Anti-Human Trafficking & Exploitation
The Public Affairs Office first became involved in public policy dialogue relating to anti-human trafficking and exploitation in 2014 in response to the federal government’s legislation addressing prostitution and exploitation. Following the election in 2016, the federal government indicated that it was open to re-examining the legislation and looking at how Canada addresses human trafficking more generally. The Salvation Army has been involved in a number of roundtables and consultations with the Department of Justice and Public Safety Canada.
The Salvation Army has a unique voice in the national anti-human trafficking and exploitation conversation. We are one of the few national organizations that runs programs, both residential and outreach, for survivors and for perpetrators. Additionally, we have the only first stage residential recovery unit that incorporates a detox program for those in need.
The Public Affairs Office has been involved in tracking, attending and/or participating in three separate consultations and reviews.

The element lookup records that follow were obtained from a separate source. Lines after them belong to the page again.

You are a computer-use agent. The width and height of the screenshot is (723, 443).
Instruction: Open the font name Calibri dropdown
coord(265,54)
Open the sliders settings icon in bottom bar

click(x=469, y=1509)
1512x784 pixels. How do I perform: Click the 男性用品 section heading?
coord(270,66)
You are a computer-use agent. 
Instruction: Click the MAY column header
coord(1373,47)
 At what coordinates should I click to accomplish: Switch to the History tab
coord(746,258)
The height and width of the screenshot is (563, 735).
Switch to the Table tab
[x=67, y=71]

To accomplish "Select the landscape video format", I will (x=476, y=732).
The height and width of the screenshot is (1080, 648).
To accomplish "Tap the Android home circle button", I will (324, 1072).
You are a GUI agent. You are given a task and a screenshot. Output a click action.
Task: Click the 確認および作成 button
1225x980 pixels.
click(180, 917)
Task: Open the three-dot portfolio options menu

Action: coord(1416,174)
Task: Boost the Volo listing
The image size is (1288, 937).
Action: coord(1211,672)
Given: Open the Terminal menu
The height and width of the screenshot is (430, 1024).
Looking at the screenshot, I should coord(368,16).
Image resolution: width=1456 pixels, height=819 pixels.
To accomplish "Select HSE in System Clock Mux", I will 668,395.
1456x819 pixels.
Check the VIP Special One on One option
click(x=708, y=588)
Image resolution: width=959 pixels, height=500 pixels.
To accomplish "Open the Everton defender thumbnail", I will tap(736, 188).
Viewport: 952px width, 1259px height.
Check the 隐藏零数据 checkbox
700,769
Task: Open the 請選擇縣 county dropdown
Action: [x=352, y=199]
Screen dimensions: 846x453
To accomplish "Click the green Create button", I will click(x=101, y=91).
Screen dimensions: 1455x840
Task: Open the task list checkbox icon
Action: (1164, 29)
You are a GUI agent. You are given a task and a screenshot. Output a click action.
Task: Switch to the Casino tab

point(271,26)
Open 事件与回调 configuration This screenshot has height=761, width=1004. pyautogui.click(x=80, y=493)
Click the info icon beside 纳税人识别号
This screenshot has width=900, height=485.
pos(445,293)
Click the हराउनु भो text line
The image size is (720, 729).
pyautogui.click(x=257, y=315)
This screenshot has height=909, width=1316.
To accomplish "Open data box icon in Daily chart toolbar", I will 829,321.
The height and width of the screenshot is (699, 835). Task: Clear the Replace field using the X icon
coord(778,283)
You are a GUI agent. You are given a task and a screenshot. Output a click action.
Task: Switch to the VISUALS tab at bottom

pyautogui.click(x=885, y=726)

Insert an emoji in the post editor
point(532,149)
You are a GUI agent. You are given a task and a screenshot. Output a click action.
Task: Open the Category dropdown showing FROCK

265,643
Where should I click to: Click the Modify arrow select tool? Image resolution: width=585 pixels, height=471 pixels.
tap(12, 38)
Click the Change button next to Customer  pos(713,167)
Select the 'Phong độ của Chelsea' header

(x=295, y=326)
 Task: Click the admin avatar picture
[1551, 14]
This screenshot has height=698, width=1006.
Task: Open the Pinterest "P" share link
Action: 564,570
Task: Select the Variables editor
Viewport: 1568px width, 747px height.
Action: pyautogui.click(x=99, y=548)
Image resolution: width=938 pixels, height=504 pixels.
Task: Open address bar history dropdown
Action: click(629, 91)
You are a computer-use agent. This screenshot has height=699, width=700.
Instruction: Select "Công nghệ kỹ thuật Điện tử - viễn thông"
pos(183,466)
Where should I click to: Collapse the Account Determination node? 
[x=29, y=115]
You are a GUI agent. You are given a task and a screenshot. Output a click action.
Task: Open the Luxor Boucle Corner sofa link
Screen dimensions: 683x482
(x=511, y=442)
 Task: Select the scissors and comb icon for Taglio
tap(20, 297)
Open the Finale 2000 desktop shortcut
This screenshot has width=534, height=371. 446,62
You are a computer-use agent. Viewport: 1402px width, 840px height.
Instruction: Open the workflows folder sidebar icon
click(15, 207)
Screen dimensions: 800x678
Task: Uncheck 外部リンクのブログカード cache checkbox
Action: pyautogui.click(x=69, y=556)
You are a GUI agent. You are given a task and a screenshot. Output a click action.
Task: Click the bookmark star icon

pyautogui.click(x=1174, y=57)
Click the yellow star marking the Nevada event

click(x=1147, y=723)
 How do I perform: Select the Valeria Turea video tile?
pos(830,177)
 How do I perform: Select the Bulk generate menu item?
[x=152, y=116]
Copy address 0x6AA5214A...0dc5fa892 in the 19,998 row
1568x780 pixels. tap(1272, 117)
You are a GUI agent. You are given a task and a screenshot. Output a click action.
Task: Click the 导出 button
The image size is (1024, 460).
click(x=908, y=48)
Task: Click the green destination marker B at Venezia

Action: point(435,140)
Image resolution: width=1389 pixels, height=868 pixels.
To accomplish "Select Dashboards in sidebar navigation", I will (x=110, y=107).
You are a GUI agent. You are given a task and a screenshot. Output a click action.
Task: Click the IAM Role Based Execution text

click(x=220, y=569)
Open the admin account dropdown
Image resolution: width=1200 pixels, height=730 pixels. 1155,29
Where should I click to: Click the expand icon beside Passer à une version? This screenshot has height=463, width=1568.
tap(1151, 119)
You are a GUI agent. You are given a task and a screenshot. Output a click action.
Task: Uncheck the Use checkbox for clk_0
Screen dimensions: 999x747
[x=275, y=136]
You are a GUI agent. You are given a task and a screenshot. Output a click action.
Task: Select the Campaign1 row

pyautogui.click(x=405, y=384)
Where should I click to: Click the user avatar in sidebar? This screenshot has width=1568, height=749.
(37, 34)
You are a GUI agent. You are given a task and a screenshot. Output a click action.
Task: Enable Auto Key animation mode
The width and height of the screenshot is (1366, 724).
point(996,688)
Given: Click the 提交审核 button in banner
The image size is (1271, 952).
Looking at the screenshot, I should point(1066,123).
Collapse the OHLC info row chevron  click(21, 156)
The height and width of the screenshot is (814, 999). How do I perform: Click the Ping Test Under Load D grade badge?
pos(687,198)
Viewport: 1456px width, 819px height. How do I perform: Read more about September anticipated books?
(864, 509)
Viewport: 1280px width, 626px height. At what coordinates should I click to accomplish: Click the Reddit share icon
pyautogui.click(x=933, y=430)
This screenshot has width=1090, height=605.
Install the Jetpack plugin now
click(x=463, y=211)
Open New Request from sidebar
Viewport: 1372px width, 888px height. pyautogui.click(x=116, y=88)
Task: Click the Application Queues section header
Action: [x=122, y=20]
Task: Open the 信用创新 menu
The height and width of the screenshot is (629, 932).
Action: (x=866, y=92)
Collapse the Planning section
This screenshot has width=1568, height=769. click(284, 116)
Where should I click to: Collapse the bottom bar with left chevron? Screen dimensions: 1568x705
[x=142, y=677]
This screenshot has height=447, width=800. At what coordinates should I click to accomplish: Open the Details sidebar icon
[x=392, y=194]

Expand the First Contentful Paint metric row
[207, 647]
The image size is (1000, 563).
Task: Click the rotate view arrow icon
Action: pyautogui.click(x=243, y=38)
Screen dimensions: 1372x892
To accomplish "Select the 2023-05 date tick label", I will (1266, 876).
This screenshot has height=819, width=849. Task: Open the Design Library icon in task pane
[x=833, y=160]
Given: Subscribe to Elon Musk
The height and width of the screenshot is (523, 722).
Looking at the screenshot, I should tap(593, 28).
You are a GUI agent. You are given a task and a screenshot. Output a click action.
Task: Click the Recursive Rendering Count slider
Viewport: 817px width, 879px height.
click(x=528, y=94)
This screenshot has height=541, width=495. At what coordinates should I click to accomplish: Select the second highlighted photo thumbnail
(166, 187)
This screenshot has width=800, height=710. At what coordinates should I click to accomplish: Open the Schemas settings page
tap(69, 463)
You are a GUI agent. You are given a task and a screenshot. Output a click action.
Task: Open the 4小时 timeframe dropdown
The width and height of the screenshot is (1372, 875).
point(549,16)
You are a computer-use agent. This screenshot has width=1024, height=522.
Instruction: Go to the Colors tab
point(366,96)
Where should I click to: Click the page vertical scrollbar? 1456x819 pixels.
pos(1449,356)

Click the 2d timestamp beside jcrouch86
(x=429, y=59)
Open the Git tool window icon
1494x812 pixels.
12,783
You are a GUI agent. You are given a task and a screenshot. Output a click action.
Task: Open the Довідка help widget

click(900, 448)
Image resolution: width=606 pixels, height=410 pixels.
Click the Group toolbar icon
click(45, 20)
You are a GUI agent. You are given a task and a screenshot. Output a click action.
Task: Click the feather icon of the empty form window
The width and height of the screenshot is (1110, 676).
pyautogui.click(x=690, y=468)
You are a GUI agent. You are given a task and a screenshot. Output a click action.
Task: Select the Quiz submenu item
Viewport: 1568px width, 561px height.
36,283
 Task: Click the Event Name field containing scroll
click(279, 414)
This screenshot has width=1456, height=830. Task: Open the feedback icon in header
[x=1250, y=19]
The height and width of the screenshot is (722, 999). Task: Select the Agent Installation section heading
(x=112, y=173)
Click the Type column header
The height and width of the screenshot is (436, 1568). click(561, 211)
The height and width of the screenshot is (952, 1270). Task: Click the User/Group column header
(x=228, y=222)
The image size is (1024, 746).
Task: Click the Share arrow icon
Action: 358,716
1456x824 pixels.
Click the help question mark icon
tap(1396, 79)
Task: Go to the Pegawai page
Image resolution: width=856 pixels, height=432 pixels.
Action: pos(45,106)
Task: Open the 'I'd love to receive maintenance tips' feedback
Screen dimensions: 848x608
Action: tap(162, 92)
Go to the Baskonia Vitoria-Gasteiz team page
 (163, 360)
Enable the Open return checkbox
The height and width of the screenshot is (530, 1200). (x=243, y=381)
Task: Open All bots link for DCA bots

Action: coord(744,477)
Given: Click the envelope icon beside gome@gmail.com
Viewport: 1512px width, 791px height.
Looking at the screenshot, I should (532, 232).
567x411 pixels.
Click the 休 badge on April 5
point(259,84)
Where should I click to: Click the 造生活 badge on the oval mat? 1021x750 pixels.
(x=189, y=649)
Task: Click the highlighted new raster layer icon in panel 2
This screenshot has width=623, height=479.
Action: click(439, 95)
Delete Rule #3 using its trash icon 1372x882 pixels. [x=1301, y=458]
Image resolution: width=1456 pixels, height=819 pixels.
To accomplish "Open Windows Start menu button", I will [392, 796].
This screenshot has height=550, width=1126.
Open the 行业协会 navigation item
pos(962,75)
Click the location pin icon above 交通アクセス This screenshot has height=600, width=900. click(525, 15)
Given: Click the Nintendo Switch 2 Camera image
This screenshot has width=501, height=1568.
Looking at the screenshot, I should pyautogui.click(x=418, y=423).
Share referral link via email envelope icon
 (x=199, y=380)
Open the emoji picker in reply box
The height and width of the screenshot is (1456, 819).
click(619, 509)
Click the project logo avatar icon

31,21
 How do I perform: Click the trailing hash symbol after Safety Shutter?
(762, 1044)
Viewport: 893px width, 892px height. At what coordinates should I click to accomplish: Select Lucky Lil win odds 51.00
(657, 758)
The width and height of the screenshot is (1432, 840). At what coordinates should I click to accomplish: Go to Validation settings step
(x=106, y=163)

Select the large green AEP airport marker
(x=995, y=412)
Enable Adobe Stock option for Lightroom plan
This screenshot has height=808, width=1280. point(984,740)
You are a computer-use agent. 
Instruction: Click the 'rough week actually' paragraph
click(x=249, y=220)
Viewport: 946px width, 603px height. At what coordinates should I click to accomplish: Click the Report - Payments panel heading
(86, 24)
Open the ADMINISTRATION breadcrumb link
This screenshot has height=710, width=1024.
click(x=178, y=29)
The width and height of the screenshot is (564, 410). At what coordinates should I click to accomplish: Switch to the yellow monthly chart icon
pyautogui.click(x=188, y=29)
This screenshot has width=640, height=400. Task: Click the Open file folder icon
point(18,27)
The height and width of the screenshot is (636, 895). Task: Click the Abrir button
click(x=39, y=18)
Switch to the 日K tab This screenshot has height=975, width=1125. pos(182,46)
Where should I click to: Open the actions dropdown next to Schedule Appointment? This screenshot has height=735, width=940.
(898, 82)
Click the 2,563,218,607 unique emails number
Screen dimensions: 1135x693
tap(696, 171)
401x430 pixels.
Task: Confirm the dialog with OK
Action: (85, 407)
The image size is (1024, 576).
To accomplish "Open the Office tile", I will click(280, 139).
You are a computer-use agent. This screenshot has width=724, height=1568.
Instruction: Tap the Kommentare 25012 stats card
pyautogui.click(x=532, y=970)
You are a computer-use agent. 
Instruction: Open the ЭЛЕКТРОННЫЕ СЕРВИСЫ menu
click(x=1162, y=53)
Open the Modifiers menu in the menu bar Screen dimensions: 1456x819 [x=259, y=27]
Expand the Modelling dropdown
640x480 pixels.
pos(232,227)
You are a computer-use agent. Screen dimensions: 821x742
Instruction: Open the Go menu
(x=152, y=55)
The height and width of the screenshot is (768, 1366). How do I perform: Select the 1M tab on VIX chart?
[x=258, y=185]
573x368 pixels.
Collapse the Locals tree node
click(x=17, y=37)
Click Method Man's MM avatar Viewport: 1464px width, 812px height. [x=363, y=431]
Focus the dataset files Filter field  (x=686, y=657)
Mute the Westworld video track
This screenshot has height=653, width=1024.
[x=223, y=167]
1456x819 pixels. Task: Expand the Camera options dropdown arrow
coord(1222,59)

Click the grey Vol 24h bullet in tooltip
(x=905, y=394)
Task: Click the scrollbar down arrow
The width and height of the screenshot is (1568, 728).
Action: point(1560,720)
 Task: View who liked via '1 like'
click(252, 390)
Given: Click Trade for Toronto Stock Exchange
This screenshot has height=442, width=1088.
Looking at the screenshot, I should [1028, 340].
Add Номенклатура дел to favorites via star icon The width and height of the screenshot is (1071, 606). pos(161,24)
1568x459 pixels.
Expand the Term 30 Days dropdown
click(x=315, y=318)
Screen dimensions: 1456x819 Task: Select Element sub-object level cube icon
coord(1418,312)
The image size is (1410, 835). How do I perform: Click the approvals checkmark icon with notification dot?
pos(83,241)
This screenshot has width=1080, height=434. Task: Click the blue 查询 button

- Public Safety Consultation – The Way Forward
- House of Commons Justice and Human Rights Committee (JUST) Consultations
- Territorial Anti-Trafficking and Exploitation Working Group – Development of new Strategic Plan
In our submissions to federal policy makers, we have advocated for the following:
- The need for more first stage supports and programs for survivors of trafficking with a better understanding of the impact that drugs (and especially the current opioid crisis) are having on survivors
- Establishment of a National Hotline to provide psychosocial support for those in need
- Looking at ways to address the many barriers survivors face in relation to the criminal justice system
- For the government of Canada to use and maintain a clear, comprehensive, concise, and widely adopted definition of human trafficking, based on the Palermo Protocol, in all legislation
- The need for regulatory enforcement of social development and activities, mandatory cultural competency training, along with accountability and law enforcement presence on and around work camps to lessen the impact on neighbouring communities and the demand for exploitation from Indigenous persons.